Texte à lire.

Le contentieux du recouvrement a seulement trait à la légalité de l’obligation de payer, qui doit être distinguée de la validité ou de l’exigibilité de L’impôt.
La compétence du juge varie ici aussi en fonction de la nature de la demande. Aux termes de l’article L. 281 du LPF, il convient de distinguer les litiges qui portent sur la « régularité en la forme » du recouvrement (ce qui inclut en particulier la question de la compétence du comptable à l'origine des poursuites) – on parle alors d’opposition à poursuites – des litiges qui portent sur le fond de cette opération – on parle alors d’opposition à contraintes.
Lorsque la contestation vise la régularité formelle de l'acte de poursuites, elle doit toujours être portée devant le juge judiciaire.
En revanche, lorsque la contestation de l'obligation de payer est fondée sur des moyens de fond, le litige est porté logiquement devant le juge de l'impôt qui serait compétent pour statuer sur une contestation dirigée contre l’établissement de l’impôt. Nous renvoyons donc ici aux règles de répartition décrites précédemment.
2.1.2. L’office du juge du recouvrement
Il convient au préalable de préciser que comme pour la contestation des actes relatifs à l’établissement de l’impôt, la contestation des poursuites engagées dans le cadre du recouvrement passe par une phase administrative, avec la saisine du supérieur hiérarchique de l’agent à l'origine de la procédure de recouvrement forcé (article R. 281-1 du LPF). Ce n'est qu'en cas de réponse défavorable que le contribuable peut saisir le juge.

Données brutes.
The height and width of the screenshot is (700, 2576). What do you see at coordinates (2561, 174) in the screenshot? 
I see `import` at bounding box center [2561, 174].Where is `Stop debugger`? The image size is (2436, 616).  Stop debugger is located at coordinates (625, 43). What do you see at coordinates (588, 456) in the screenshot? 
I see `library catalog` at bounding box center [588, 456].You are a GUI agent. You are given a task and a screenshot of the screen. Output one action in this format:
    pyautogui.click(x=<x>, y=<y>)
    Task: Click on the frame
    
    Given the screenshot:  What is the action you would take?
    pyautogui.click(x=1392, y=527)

Consignes.
Répondez aux questions suivantes en vous appuyant sur le texte relatif au contentieux du recouvrement :
1. Devant quel juge une contestation visant la régularité formelle de l'acte de poursuites doit-elle toujours être portée ?
2. Quel nom donne-t-on aux litiges qui portent sur le fond de l'opération de recouvrement ?
3. Quel article du LPF prévoit la saisine du supérieur hiérarchique de l'agent à l'origine de la procédure de recouvrement forcé ?
Les enregistrements sont issus d'une source distincte de celle du texte.

Réponse complète.
1. Devant le juge judiciaire.
2. L'opposition à contraintes.
3. L'article R. 281-1 du LPF.